§ Aim: Rewrite the entries below so that "GUI agent" is replaced by "interface agent" wherever it occurs. Leave everything else unchanged.

● ● ● ● ●

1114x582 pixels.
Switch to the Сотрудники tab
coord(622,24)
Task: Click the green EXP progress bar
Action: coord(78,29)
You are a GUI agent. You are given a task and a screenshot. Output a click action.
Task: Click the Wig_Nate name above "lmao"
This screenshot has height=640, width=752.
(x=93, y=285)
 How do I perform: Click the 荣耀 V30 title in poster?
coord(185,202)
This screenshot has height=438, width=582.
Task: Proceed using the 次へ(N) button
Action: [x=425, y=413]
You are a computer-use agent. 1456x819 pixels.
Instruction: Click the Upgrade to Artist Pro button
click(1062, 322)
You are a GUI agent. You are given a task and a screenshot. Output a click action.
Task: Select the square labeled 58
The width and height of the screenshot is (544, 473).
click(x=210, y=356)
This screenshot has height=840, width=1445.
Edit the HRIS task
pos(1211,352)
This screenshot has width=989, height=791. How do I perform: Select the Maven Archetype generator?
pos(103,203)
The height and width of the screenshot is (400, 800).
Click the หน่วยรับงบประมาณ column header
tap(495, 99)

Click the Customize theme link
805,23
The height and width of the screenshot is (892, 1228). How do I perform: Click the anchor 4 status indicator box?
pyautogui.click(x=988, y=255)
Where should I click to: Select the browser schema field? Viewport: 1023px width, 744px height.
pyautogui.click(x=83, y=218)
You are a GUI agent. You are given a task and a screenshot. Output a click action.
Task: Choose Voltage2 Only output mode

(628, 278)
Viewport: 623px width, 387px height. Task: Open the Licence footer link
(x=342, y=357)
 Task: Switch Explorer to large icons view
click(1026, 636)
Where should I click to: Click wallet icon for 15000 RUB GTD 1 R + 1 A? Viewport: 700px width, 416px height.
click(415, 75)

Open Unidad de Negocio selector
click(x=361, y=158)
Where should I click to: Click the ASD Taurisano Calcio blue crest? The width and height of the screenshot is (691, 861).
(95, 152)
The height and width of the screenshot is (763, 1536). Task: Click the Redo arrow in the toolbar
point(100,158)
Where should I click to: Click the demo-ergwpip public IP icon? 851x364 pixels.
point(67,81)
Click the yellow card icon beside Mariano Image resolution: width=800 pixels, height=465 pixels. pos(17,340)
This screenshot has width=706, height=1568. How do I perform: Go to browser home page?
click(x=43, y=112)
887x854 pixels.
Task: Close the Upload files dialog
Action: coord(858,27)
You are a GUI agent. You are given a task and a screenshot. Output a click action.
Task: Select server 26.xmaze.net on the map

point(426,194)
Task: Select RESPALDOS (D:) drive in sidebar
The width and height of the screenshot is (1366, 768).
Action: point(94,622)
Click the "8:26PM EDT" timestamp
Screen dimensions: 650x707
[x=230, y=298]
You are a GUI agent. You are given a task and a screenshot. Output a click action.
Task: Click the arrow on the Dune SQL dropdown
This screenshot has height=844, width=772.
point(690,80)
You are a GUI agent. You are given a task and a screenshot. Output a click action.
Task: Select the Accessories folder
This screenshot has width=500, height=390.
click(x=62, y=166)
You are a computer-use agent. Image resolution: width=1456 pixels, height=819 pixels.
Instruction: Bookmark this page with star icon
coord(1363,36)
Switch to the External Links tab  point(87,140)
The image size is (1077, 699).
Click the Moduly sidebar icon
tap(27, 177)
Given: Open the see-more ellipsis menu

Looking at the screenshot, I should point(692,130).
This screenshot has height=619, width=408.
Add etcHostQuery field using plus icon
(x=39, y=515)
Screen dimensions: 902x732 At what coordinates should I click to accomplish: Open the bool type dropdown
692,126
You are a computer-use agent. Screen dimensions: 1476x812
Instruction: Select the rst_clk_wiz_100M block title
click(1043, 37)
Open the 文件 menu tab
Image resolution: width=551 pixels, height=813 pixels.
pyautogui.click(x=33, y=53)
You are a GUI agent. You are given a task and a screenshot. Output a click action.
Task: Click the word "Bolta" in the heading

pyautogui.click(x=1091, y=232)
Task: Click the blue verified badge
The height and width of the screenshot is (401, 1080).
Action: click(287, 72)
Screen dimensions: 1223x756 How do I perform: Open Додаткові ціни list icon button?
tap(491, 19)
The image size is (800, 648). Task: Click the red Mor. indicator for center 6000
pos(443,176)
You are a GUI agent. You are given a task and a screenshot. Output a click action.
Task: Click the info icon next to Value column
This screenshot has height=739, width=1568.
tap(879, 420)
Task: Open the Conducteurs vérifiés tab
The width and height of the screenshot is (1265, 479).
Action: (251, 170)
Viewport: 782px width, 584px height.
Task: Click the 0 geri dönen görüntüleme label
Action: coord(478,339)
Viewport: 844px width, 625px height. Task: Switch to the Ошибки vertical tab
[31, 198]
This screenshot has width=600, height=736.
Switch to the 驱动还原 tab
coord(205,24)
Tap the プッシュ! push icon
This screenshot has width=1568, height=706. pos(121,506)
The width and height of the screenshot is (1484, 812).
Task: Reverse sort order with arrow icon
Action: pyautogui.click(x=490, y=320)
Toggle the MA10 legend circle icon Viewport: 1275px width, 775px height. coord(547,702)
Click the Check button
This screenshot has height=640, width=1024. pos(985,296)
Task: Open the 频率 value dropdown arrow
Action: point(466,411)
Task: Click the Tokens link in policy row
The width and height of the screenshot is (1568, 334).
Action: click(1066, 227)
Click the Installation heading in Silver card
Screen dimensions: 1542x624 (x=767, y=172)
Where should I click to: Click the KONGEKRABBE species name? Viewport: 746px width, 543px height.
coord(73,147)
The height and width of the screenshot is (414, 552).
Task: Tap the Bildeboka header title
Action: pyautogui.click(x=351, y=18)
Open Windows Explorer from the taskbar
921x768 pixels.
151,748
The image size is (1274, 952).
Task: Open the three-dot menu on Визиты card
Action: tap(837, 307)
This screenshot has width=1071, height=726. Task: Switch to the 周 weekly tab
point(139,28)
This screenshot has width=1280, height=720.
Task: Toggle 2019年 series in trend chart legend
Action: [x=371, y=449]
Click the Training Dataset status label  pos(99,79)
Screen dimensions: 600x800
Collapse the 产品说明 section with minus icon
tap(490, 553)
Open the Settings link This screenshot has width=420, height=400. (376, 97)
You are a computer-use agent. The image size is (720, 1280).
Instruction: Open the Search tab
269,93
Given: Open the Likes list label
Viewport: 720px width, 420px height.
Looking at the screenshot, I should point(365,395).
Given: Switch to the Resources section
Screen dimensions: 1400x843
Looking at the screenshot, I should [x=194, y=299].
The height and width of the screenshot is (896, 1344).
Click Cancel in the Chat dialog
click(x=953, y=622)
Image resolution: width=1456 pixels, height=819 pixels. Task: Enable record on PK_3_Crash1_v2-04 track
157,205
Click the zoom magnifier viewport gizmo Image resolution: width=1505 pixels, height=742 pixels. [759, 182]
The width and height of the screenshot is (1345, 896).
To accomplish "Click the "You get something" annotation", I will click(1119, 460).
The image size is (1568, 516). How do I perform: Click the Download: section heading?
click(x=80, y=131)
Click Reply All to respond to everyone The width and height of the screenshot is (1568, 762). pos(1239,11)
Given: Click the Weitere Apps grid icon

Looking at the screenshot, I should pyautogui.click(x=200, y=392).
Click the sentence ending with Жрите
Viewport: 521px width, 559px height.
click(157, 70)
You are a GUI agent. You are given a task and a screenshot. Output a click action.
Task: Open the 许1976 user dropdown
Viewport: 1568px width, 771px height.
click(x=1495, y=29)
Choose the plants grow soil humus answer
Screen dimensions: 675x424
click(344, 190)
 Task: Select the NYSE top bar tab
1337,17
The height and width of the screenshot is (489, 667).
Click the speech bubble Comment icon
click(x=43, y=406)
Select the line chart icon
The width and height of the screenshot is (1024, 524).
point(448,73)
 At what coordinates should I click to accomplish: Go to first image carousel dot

● ● ● ● ●

§ Written reply:
1114x582 pixels.
Switch to the Сотрудники tab
coord(622,24)
Task: Click the green EXP progress bar
Action: coord(78,29)
You are a interface agent. You are given a task and a screenshot. Output a click action.
Task: Click the Wig_Nate name above "lmao"
This screenshot has height=640, width=752.
(x=93, y=285)
 How do I perform: Click the 荣耀 V30 title in poster?
coord(185,202)
This screenshot has height=438, width=582.
Task: Proceed using the 次へ(N) button
Action: [x=425, y=413]
You are a computer-use agent. 1456x819 pixels.
Instruction: Click the Upgrade to Artist Pro button
click(1062, 322)
You are a interface agent. You are given a task and a screenshot. Output a click action.
Task: Select the square labeled 58
The width and height of the screenshot is (544, 473).
click(x=210, y=356)
This screenshot has height=840, width=1445.
Edit the HRIS task
pos(1211,352)
This screenshot has width=989, height=791. How do I perform: Select the Maven Archetype generator?
pos(103,203)
The height and width of the screenshot is (400, 800).
Click the หน่วยรับงบประมาณ column header
tap(495, 99)

Click the Customize theme link
805,23
The height and width of the screenshot is (892, 1228). How do I perform: Click the anchor 4 status indicator box?
pyautogui.click(x=988, y=255)
Where should I click to: Select the browser schema field? Viewport: 1023px width, 744px height.
pyautogui.click(x=83, y=218)
You are a interface agent. You are given a task and a screenshot. Output a click action.
Task: Choose Voltage2 Only output mode

(628, 278)
Viewport: 623px width, 387px height. Task: Open the Licence footer link
(x=342, y=357)
 Task: Switch Explorer to large icons view
click(1026, 636)
Where should I click to: Click wallet icon for 15000 RUB GTD 1 R + 1 A? Viewport: 700px width, 416px height.
click(415, 75)

Open Unidad de Negocio selector
click(x=361, y=158)
Where should I click to: Click the ASD Taurisano Calcio blue crest? The width and height of the screenshot is (691, 861).
(95, 152)
The height and width of the screenshot is (763, 1536). Task: Click the Redo arrow in the toolbar
point(100,158)
Where should I click to: Click the demo-ergwpip public IP icon? 851x364 pixels.
point(67,81)
Click the yellow card icon beside Mariano Image resolution: width=800 pixels, height=465 pixels. pos(17,340)
This screenshot has width=706, height=1568. How do I perform: Go to browser home page?
click(x=43, y=112)
887x854 pixels.
Task: Close the Upload files dialog
Action: coord(858,27)
You are a interface agent. You are given a task and a screenshot. Output a click action.
Task: Select server 26.xmaze.net on the map

point(426,194)
Task: Select RESPALDOS (D:) drive in sidebar
The width and height of the screenshot is (1366, 768).
Action: point(94,622)
Click the "8:26PM EDT" timestamp
Screen dimensions: 650x707
[x=230, y=298]
You are a interface agent. You are given a task and a screenshot. Output a click action.
Task: Click the arrow on the Dune SQL dropdown
This screenshot has height=844, width=772.
point(690,80)
You are a interface agent. You are given a task and a screenshot. Output a click action.
Task: Select the Accessories folder
This screenshot has width=500, height=390.
click(x=62, y=166)
You are a computer-use agent. Image resolution: width=1456 pixels, height=819 pixels.
Instruction: Bookmark this page with star icon
coord(1363,36)
Switch to the External Links tab  point(87,140)
The image size is (1077, 699).
Click the Moduly sidebar icon
tap(27, 177)
Given: Open the see-more ellipsis menu

Looking at the screenshot, I should point(692,130).
This screenshot has height=619, width=408.
Add etcHostQuery field using plus icon
(x=39, y=515)
Screen dimensions: 902x732 At what coordinates should I click to accomplish: Open the bool type dropdown
692,126
You are a computer-use agent. Screen dimensions: 1476x812
Instruction: Select the rst_clk_wiz_100M block title
click(1043, 37)
Open the 文件 menu tab
Image resolution: width=551 pixels, height=813 pixels.
pyautogui.click(x=33, y=53)
You are a interface agent. You are given a task and a screenshot. Output a click action.
Task: Click the word "Bolta" in the heading

pyautogui.click(x=1091, y=232)
Task: Click the blue verified badge
The height and width of the screenshot is (401, 1080).
Action: click(287, 72)
Screen dimensions: 1223x756 How do I perform: Open Додаткові ціни list icon button?
tap(491, 19)
The image size is (800, 648). Task: Click the red Mor. indicator for center 6000
pos(443,176)
You are a interface agent. You are given a task and a screenshot. Output a click action.
Task: Click the info icon next to Value column
This screenshot has height=739, width=1568.
tap(879, 420)
Task: Open the Conducteurs vérifiés tab
The width and height of the screenshot is (1265, 479).
Action: (251, 170)
Viewport: 782px width, 584px height.
Task: Click the 0 geri dönen görüntüleme label
Action: coord(478,339)
Viewport: 844px width, 625px height. Task: Switch to the Ошибки vertical tab
[31, 198]
This screenshot has width=600, height=736.
Switch to the 驱动还原 tab
coord(205,24)
Tap the プッシュ! push icon
This screenshot has width=1568, height=706. pos(121,506)
The width and height of the screenshot is (1484, 812).
Task: Reverse sort order with arrow icon
Action: pyautogui.click(x=490, y=320)
Toggle the MA10 legend circle icon Viewport: 1275px width, 775px height. coord(547,702)
Click the Check button
This screenshot has height=640, width=1024. pos(985,296)
Task: Open the 频率 value dropdown arrow
Action: point(466,411)
Task: Click the Tokens link in policy row
The width and height of the screenshot is (1568, 334).
Action: click(1066, 227)
Click the Installation heading in Silver card
Screen dimensions: 1542x624 (x=767, y=172)
Where should I click to: Click the KONGEKRABBE species name? Viewport: 746px width, 543px height.
coord(73,147)
The height and width of the screenshot is (414, 552).
Task: Tap the Bildeboka header title
Action: pyautogui.click(x=351, y=18)
Open Windows Explorer from the taskbar
921x768 pixels.
151,748
The image size is (1274, 952).
Task: Open the three-dot menu on Визиты card
Action: tap(837, 307)
This screenshot has width=1071, height=726. Task: Switch to the 周 weekly tab
point(139,28)
This screenshot has width=1280, height=720.
Task: Toggle 2019年 series in trend chart legend
Action: [x=371, y=449]
Click the Training Dataset status label  pos(99,79)
Screen dimensions: 600x800
Collapse the 产品说明 section with minus icon
tap(490, 553)
Open the Settings link This screenshot has width=420, height=400. (376, 97)
You are a computer-use agent. The image size is (720, 1280).
Instruction: Open the Search tab
269,93
Given: Open the Likes list label
Viewport: 720px width, 420px height.
Looking at the screenshot, I should point(365,395).
Given: Switch to the Resources section
Screen dimensions: 1400x843
Looking at the screenshot, I should [x=194, y=299].
The height and width of the screenshot is (896, 1344).
Click Cancel in the Chat dialog
click(x=953, y=622)
Image resolution: width=1456 pixels, height=819 pixels. Task: Enable record on PK_3_Crash1_v2-04 track
157,205
Click the zoom magnifier viewport gizmo Image resolution: width=1505 pixels, height=742 pixels. [759, 182]
The width and height of the screenshot is (1345, 896).
To accomplish "Click the "You get something" annotation", I will click(1119, 460).
The image size is (1568, 516). How do I perform: Click the Download: section heading?
click(x=80, y=131)
Click Reply All to respond to everyone The width and height of the screenshot is (1568, 762). pos(1239,11)
Given: Click the Weitere Apps grid icon

Looking at the screenshot, I should pyautogui.click(x=200, y=392).
Click the sentence ending with Жрите
Viewport: 521px width, 559px height.
click(157, 70)
You are a interface agent. You are given a task and a screenshot. Output a click action.
Task: Open the 许1976 user dropdown
Viewport: 1568px width, 771px height.
click(x=1495, y=29)
Choose the plants grow soil humus answer
Screen dimensions: 675x424
click(344, 190)
 Task: Select the NYSE top bar tab
1337,17
The height and width of the screenshot is (489, 667).
Click the speech bubble Comment icon
click(x=43, y=406)
Select the line chart icon
The width and height of the screenshot is (1024, 524).
point(448,73)
 At what coordinates should I click to accomplish: Go to first image carousel dot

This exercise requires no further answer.